Many business owners ask this question over the course of the time that what’s the value of my business. This is very important question since the business value determines that what is the worth of the business so that whenever the business owner wants to either sale out the business he knows what is the actual value and not only for this but the value of the business is an important factor in determining the business performance benchmark and to identify the how the business is doing compared to other businesses in the market.

What are the methods of determining value of the business?

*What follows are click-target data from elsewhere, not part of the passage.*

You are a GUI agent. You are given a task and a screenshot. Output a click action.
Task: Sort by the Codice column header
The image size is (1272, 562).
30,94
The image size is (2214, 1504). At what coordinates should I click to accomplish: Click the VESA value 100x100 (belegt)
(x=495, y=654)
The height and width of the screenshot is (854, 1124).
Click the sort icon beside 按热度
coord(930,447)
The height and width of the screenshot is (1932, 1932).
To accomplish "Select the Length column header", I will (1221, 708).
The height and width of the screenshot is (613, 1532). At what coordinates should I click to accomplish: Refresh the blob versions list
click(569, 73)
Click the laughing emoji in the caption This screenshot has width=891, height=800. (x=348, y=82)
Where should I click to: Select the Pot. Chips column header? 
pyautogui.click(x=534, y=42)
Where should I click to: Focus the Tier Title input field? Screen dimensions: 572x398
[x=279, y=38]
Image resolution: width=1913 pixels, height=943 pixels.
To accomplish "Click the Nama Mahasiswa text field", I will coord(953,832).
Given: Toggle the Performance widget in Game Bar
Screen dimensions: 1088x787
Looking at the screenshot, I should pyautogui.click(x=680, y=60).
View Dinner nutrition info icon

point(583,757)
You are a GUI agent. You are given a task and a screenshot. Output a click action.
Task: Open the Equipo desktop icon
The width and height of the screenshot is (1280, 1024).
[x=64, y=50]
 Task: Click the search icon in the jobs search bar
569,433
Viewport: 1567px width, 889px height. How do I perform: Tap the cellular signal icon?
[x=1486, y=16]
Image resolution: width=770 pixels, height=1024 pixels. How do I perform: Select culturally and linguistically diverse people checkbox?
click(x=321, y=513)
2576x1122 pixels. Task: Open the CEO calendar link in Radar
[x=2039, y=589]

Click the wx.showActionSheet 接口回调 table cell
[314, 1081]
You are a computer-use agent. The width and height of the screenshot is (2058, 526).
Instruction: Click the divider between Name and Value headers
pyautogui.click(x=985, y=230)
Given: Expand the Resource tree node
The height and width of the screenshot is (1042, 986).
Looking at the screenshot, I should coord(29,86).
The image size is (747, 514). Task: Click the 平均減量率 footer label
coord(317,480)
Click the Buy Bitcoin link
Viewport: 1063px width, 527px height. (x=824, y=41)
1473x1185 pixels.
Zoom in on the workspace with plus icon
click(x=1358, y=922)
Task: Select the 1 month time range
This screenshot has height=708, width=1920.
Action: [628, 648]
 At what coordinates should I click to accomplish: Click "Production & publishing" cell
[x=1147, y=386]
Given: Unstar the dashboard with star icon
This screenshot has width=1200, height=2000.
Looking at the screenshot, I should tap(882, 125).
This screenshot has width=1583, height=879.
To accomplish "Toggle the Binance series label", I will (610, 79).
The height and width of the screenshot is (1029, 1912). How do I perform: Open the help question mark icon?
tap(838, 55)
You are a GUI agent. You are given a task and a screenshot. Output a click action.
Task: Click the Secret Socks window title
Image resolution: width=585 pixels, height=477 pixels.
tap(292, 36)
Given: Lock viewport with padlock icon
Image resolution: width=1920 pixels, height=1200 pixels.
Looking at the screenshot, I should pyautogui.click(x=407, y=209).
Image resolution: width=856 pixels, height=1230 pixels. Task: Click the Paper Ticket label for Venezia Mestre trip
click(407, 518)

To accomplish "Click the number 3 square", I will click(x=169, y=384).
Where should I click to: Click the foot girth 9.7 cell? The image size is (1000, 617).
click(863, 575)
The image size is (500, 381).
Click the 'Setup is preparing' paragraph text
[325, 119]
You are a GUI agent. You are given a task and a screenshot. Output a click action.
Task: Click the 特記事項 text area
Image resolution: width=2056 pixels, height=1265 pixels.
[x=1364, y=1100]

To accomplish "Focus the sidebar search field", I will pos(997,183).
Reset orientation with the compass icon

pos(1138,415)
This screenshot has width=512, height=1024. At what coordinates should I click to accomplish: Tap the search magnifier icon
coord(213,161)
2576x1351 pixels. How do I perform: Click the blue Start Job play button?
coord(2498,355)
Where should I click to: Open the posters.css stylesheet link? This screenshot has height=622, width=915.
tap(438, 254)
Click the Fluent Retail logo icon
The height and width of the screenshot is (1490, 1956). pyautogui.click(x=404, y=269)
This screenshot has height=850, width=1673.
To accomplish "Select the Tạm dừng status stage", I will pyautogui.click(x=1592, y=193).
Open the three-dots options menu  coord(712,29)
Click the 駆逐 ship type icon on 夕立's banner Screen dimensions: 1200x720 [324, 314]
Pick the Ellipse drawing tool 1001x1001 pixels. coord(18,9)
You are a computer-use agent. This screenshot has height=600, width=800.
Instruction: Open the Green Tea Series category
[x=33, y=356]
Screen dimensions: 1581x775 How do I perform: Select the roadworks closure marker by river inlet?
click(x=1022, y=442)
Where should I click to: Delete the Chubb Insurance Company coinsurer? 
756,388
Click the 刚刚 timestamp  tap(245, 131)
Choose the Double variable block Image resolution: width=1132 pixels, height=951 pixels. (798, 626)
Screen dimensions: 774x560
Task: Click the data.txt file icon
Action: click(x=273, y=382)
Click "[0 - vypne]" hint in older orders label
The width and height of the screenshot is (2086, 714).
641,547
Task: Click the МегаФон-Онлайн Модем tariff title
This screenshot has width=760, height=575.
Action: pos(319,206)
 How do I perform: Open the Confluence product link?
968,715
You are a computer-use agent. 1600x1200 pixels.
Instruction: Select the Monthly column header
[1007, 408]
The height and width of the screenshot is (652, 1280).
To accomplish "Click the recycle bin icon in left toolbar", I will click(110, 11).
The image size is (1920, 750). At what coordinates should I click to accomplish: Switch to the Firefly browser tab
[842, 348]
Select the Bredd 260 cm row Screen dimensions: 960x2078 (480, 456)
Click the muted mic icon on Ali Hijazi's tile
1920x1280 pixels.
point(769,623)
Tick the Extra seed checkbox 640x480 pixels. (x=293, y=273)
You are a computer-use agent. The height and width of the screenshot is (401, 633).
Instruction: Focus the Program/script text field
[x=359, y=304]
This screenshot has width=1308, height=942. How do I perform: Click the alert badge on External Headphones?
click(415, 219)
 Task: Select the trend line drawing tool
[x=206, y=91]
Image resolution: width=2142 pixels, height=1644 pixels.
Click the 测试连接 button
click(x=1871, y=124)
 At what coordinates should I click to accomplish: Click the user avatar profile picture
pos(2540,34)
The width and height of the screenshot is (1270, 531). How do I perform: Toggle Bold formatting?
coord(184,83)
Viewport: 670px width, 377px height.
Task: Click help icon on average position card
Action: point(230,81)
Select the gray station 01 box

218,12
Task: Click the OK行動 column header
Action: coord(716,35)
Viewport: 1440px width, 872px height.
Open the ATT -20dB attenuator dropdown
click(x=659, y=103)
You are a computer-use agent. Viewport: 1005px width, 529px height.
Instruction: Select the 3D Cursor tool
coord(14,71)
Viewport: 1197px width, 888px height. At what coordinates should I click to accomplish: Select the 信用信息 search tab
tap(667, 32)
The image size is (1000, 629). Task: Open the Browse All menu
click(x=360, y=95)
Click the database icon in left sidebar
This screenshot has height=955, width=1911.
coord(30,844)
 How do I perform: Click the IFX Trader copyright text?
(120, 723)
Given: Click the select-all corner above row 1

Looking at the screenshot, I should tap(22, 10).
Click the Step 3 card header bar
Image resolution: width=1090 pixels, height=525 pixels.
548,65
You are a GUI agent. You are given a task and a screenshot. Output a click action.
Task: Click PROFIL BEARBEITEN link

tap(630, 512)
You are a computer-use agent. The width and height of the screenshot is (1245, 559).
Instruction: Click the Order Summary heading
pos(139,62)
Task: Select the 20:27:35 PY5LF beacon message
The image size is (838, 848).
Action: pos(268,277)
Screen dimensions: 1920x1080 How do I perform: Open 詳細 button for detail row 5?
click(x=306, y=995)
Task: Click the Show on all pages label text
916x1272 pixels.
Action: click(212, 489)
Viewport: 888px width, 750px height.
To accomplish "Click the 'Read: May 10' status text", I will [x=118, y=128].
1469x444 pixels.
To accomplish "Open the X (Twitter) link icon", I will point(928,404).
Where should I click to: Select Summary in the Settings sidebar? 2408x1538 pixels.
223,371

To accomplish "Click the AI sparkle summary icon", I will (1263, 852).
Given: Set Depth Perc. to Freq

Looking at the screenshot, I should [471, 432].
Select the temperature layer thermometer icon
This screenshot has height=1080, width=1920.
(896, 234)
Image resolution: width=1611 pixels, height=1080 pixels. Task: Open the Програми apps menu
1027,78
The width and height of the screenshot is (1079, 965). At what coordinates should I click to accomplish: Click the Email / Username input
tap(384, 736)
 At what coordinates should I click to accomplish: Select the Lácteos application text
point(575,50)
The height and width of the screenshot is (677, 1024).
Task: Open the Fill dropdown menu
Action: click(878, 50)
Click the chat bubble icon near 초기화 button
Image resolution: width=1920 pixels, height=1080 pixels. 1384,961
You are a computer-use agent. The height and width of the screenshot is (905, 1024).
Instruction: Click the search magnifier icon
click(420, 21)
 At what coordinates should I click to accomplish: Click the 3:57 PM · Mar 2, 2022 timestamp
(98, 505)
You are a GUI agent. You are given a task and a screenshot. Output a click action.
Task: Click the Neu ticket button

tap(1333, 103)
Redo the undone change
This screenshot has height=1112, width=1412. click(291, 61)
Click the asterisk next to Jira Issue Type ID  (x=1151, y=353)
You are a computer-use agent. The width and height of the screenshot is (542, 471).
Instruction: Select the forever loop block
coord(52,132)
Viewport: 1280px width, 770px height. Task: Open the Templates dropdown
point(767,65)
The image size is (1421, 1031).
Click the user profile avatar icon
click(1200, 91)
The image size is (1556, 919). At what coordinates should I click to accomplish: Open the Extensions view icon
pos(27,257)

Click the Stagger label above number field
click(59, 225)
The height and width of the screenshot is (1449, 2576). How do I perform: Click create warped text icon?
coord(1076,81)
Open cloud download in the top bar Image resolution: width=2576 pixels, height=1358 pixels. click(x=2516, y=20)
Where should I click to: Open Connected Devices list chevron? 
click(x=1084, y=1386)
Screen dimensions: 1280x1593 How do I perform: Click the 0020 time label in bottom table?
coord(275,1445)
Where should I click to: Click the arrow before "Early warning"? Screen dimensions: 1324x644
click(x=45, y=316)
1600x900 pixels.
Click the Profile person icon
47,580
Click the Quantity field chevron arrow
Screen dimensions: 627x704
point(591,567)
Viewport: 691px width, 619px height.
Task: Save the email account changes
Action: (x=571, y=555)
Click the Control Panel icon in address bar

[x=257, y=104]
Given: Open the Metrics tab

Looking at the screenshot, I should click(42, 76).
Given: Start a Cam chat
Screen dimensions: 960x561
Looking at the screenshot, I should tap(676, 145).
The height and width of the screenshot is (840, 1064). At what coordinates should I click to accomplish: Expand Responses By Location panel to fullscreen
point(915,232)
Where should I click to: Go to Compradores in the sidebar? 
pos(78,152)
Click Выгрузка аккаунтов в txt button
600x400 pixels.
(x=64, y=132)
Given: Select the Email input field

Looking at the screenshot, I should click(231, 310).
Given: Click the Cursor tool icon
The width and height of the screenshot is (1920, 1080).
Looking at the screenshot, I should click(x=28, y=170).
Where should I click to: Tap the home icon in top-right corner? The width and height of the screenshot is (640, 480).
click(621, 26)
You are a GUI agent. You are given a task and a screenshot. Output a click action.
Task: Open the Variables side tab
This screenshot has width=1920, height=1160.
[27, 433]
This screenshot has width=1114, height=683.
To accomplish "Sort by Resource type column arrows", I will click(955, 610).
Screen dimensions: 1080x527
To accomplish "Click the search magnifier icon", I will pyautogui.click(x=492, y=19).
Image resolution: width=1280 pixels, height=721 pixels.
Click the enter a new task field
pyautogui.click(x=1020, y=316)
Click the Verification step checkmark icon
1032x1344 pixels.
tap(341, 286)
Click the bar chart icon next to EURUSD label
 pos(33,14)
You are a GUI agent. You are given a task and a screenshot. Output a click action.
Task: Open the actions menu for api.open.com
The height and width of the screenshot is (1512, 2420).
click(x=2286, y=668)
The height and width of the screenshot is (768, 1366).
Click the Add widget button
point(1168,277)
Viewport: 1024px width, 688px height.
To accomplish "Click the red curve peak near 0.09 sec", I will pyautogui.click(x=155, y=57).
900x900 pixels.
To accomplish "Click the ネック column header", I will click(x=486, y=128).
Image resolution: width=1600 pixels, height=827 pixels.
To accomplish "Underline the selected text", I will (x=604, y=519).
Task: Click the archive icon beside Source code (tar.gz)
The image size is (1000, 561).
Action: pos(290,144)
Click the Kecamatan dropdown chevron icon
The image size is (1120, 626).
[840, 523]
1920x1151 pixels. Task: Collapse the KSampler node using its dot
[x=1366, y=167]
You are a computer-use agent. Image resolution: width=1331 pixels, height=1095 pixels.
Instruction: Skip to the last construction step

If you yourself want to evaluate your own business, then there are number of approaches that could give you an estimated value of your business that you could use to start the negotiation.

Asset values:

Assets are all the entities which are part of the business and which are shown in the financial statements of the business. These could either be the cash, buildings, any piece of the land, cars, the amounts which are yet to receive from the people are also considered assets. These are the tangible assets but there are intangible assets as well such as the intellectual properties which are usually the software designed by some software houses. If you are thinking of selling all your business, then you should count all these assets and must sum up their current value which will give you an estimation of your business value.

Cash flows:

Cash flow is another technique for determining the value of the business in which the cash flow statements are used. Cash flow actually means that how much money is coming in the business and how much is it consuming. In the simpler terms it is used to define that how much money does the business make. This technique is useful when there are shareholders in the businesses and in this case the asset evaluation becomes difficult.

Gross sales calculation:

This method is only suitable when the business owners wants to evaluate the business for its own information and knowledge only. In this case, the business owner multiples the gross sales for the past three years. Since this sale could change for the coming years and could not be same as it was in the previous year’s therefore, it is not the best approach to evaluate the business on.

Earnings multiples:

If a business has multiple shareholders, then this technique could be used which to evaluate the earnings of each shareholder which is more commonly known as the EPS.